START Dataset extract

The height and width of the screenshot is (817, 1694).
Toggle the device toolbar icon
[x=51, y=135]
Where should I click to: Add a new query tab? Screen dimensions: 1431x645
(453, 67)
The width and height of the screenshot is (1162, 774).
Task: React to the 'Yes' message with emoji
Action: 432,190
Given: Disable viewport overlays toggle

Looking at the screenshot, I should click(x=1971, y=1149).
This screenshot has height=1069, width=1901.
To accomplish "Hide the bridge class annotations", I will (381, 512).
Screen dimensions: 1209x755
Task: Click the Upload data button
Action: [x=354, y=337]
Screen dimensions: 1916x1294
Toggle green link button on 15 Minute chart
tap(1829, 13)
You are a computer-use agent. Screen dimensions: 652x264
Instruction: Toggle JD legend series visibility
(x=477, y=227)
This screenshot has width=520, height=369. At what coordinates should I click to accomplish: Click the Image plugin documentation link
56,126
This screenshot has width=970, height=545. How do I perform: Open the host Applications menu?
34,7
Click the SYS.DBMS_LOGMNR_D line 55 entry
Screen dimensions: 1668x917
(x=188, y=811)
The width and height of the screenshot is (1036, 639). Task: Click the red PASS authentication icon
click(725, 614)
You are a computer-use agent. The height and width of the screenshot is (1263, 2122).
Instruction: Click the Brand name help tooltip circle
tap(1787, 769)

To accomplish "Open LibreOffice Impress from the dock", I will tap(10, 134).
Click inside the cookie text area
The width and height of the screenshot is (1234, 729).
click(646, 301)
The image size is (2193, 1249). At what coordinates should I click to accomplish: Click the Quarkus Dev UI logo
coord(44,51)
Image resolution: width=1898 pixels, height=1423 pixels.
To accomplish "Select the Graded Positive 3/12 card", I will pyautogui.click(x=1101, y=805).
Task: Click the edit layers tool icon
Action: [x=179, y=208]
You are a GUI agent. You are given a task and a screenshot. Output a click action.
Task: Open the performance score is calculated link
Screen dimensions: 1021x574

END Dataset extract

● Action item
Every line of the listing above that contains "agent" is to be copied.

● Response area
You are a computer-use agent. Screen dimensions: 652x264
You are a computer-use agent. The height and width of the screenshot is (1263, 2122).
You are a GUI agent. You are given a task and a screenshot. Output a click action.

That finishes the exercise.